Below are entries; output exactly the lines from the one with "Instruction: Open the" to the one with "Given: Open the", both included, and nothing else.
◇ ◇ ◇ ◇ ◇ ◇ ◇
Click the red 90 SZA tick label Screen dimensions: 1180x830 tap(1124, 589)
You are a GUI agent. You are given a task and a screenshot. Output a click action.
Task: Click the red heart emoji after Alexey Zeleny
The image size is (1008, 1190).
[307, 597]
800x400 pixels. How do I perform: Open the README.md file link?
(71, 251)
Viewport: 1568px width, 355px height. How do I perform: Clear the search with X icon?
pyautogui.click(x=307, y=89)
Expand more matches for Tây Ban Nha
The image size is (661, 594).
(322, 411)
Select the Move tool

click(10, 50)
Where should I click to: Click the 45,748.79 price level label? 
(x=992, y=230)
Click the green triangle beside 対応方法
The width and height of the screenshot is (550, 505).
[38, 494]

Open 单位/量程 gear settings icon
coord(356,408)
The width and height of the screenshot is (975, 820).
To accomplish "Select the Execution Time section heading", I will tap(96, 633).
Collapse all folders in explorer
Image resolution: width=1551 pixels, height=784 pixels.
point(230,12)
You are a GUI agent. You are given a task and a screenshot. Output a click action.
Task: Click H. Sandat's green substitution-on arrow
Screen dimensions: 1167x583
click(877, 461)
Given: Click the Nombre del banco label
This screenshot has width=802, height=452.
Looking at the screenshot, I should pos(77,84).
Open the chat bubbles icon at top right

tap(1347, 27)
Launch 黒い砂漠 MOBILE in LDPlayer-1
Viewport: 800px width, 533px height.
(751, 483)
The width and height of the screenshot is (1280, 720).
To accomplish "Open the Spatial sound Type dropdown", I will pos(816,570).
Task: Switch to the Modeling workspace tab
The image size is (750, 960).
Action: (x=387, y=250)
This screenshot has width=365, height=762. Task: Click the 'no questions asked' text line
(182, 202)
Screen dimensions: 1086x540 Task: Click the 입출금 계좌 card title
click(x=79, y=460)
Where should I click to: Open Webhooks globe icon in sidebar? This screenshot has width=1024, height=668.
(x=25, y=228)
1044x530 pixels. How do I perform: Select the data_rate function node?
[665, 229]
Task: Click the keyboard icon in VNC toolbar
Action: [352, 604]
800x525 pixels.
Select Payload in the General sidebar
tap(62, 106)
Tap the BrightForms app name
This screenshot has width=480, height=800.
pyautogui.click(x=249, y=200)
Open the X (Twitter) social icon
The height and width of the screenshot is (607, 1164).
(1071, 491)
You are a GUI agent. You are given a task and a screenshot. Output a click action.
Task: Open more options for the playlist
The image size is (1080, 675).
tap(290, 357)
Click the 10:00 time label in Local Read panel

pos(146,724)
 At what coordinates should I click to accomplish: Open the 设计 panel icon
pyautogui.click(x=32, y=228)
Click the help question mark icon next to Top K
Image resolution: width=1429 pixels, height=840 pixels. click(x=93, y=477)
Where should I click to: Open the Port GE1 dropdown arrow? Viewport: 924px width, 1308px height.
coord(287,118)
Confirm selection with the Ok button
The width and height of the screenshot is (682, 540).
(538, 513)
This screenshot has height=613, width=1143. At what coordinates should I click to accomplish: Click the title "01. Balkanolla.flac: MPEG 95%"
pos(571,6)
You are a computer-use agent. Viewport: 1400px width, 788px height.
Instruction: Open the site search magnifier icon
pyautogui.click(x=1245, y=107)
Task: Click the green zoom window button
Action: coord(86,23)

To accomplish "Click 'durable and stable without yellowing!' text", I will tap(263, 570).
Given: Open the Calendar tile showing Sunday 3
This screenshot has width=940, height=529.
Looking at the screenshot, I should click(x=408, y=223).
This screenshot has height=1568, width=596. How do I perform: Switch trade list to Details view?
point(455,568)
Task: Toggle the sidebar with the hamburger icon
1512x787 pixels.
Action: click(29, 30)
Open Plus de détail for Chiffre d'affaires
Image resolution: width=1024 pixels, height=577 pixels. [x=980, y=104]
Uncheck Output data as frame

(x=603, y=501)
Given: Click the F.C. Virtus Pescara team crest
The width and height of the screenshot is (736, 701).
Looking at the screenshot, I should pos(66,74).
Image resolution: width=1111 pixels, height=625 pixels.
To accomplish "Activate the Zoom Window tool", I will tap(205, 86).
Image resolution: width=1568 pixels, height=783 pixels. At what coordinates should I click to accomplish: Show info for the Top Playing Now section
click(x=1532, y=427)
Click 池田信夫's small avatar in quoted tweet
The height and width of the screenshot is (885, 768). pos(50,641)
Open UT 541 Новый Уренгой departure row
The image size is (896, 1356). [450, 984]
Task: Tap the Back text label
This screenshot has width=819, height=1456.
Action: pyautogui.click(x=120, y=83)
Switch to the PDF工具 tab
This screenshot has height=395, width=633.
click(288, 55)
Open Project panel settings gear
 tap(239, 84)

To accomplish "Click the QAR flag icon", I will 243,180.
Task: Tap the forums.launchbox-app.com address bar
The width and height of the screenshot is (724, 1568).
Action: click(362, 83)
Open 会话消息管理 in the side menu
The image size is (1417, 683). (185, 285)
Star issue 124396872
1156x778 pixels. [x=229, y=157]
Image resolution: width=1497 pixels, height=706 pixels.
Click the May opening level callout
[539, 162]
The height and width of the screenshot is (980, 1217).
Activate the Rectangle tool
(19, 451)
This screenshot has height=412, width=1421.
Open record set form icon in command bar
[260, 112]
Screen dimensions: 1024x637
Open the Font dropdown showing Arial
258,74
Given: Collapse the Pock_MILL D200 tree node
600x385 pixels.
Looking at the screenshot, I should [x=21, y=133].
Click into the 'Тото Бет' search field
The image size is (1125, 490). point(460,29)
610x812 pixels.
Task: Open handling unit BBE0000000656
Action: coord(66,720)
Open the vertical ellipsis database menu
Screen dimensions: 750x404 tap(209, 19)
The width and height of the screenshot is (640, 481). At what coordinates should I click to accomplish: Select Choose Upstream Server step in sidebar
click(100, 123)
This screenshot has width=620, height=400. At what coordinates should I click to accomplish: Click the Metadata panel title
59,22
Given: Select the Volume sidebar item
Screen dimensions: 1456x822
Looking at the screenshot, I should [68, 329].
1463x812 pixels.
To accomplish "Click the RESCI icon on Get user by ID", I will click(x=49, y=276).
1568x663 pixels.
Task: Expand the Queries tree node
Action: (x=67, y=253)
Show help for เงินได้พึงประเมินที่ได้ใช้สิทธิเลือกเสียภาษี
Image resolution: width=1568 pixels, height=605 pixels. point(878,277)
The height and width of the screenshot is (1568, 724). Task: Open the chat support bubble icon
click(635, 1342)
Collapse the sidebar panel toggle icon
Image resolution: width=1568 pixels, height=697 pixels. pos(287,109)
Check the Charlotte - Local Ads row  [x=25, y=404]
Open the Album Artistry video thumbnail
◇ ◇ ◇ ◇ ◇ ◇ ◇
- **Task solution**
Instruction: Open the site search magnifier icon
pyautogui.click(x=1245, y=107)
Task: Click the green zoom window button
Action: coord(86,23)

To accomplish "Click 'durable and stable without yellowing!' text", I will tap(263, 570).
Given: Open the Calendar tile showing Sunday 3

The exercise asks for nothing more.